__TRECHO DO DOCUMENTO__
:::

Como
prevenir uma nova geração fumante e proteger crianças e adolescentes dos vapes
Não é
brigando com seu filho, irmão, sobrinho ou amigo, mas por meio de políticas
públicas baseadas em evidências científicas que a epidemia de cigarros
eletrônicos será controlada. Políticas essas que só serão implementadas
globalmente se houver ação das autoridades e pressão pública. Isso é o que
defendem especialistas e jovens ativistas ouvidos pela Agência Pública durante
a Conferência Mundial sobre Controle do Tabaco, em Dublin, na Irlanda.
“Temos
que ser lideranças, mas as pessoas no poder também deveriam assumir seu papel.
Eles foram eleitos, nós votamos neles, e eles deveriam falar por nós, não pela
indústria do tabaco”, avaliou Manik Marganamahendra, integrante do Conselho da
Juventude da Indonésia para Mudanças Táticas que participou de um mapeamento de
políticos que apoiam ou se opõem ao controle do tabaco no país.

:::

__DADOS EXTRAÍDOS__
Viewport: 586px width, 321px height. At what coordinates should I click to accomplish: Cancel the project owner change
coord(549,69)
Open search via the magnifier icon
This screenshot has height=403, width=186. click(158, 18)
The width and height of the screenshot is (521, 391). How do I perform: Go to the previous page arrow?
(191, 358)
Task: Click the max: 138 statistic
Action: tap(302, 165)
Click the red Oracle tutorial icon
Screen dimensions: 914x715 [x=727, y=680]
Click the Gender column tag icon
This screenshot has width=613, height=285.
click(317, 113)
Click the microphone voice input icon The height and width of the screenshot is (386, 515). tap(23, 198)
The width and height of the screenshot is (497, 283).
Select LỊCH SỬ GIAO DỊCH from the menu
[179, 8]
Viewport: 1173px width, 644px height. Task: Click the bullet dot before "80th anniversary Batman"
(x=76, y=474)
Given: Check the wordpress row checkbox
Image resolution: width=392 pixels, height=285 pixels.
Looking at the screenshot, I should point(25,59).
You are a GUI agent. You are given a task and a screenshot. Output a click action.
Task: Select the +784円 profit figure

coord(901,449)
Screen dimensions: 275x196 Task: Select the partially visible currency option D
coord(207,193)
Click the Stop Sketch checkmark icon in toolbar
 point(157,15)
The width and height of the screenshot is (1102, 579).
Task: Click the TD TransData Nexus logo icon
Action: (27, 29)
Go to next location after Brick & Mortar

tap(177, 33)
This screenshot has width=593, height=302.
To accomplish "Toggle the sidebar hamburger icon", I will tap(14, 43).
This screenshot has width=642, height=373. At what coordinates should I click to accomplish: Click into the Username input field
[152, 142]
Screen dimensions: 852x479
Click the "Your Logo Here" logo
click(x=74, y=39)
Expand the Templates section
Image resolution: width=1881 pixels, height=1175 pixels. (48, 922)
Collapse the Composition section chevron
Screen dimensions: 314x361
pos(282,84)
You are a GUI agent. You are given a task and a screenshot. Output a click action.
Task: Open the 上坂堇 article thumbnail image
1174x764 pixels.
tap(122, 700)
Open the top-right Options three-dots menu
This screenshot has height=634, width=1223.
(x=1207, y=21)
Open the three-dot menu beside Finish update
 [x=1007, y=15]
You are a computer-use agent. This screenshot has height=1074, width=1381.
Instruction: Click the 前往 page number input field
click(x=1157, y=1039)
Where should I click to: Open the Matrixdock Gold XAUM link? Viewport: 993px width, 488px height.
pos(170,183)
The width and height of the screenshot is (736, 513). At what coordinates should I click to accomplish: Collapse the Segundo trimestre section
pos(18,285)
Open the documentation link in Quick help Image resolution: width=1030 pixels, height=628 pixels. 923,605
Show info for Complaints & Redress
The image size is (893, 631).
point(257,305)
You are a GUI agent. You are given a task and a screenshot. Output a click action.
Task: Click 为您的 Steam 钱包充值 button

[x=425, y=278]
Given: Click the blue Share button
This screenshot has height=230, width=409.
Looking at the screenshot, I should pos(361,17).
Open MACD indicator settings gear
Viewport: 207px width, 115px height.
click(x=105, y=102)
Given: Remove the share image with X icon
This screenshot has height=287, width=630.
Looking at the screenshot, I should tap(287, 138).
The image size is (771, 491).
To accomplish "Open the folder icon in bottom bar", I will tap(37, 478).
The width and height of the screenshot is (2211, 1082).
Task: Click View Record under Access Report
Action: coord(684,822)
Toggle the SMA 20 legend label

:::

__ENUNCIADO A__
Segundo o trecho sobre cigarros eletrônicos, em que cidade e país ocorreu a Conferência Mundial sobre Controle do Tabaco?
__ENUNCIADO B__
Estenda o trecho sobre cigarros eletrônicos a partir da última frase apresentada.

__RESPOSTA A__
Em Dublin, na Irlanda.

__RESPOSTA B__
“[Há
uma tentativa de] culpabilizar ou responsabilizar o indivíduo como sendo quem
vai botar em prática as políticas, quando, na verdade, para o indivíduo botar
em prática as políticas ele tem que ter todo um arcabouço social que favorece
isso”, explicou a secretária executiva da Comissão Nacional para Implementação
da Convenção-Quadro para o Controle Do Tabaco (Conicq), Vera Luiza da Costa. O
órgão é responsável por elaborar políticas públicas sobre o tema no Brasil.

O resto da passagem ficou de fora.